DIRECTIONS »
Rewrite every line of the data from the one containing "Click the Powered by IDES logo" through the end of the data, inclusive, copying each line in full and offsetting each coordinate in the answers by 118.

#### INPUT MATERIAL ####

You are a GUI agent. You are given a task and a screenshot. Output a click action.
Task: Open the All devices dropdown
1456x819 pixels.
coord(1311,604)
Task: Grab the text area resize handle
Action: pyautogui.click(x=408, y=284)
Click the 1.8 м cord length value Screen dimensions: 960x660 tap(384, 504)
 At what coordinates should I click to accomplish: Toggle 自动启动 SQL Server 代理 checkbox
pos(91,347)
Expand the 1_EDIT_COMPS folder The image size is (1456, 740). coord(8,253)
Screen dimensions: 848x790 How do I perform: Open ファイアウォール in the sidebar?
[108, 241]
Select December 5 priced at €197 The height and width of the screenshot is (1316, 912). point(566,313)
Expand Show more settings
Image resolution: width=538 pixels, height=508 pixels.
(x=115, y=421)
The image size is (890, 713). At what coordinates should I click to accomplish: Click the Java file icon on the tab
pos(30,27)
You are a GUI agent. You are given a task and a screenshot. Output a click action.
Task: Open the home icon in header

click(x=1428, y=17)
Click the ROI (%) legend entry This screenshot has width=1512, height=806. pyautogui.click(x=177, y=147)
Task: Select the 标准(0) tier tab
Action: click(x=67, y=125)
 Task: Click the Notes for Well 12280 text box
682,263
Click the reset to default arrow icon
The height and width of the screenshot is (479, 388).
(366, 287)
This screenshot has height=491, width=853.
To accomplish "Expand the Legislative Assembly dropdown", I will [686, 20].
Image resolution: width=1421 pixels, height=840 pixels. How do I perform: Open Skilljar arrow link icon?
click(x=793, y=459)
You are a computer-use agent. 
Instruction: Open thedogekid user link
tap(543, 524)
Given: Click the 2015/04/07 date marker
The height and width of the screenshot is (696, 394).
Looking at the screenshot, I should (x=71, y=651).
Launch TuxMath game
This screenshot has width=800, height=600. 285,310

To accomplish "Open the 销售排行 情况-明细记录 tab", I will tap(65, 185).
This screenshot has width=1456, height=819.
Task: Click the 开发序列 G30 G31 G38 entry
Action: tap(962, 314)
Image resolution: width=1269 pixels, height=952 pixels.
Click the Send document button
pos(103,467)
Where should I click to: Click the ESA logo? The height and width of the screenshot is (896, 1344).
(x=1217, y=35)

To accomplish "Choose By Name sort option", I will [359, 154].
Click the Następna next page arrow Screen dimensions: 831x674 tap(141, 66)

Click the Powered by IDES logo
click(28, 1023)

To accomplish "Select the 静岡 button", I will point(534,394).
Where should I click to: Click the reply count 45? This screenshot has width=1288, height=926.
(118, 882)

####

CORRECT ANSWER »
Click the Powered by IDES logo
click(146, 1141)

To accomplish "Select the 静岡 button", I will point(652,512).
Where should I click to: Click the reply count 45? This screenshot has width=1288, height=926.
(236, 1000)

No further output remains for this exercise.